Au-delà du tourisme, Jean-Yves Heyer, directeur d'Invest In Reims, l'agence d'attractivité du territoire du Grand Reims, y voit lui aussi une raison d'espérer. "En tant que citoyen, en effet, est ce que ce couvre-feu à Paris va être la goutte d’eau qui va faire déborder le vase ?". Le fin connaisseur de l'attractivité s'interroge. "Après le confinement en région parisienne pendant deux mois, on a eu des marques d’intérêts pour la région de Reims, mais pas plus d’implantation, est ce que ça va faire une deuxième couche, est ce que ça va enclencher une action pour quitter ces villes ? On ne le sait pas. Ce qui est sûr, c’est que l’émotion génère l’action. Si on est touché par cette pandémie ou dans son quotidien, alors on peut agir et quitter Paris pour aller habiter ailleurs".L’espoir c’est la remise en question, la créativité, réinventer nos méthodes de travail, être innovant. Les habitudes touristiques vont changer durablement.

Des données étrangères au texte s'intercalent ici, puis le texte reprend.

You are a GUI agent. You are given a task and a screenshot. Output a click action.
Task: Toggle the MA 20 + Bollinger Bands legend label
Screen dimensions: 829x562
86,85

40% de Parisiens en plus depuis juin
Les trois raisons d'un déménagement sont connues par l'Insee : un job, les études, et la retraite, est ce que l’Insee va rajouter une raison, couvre feu… ? Question en suspens. "Le tourisme devrait en profiter, croit savoir Jean-Yves Heyer. Nous on veut fidéliser, venez et restez Reims. Venez en touriste, revenez en tant que citoyen et devenez Rémois". Pour Arnaud Valary directeur général des Crayères, hôtel restaurant de luxe, "le sursaut des Parisiens pour Reims, c’est déjà le cas. C’est à dire que si on doit parler de recrudescence de Parisien, c’est le cas depuis juin 2020. Depuis le déconfinement, on l’observe nettement, on a des chiffres, au delà du parking, le mouvement est réel du retour des Parisiens en province, la progression de parisien est de 40% depuis juin. Oui le couvre feu peut avoir un impact".Par ailleurs, l’absence de client étrangers permet un surplus de disponibilité pour des clients européens ou franciliens dans cet hôtel haut-de-gamme. "Sur le week end on a plus de parisiens, mais on reste limité à 50 convives au restaurant, donc on est déjà complet les week end. En revanche, en début de semaine on peut recevoir plus de monde. Cela peut bénéficier à d’autres, il y a le fait que des lillois viennent aussi, ou d'autres de Bruxelles, pour échapper à leur règles sanitaires à eux".
"Si on élargit au comportement global, tous les clients qui habitent à trois heures de Reims sont plus présents. Après les vacances scolaires, ça peut accentuer le mouvement, on verra".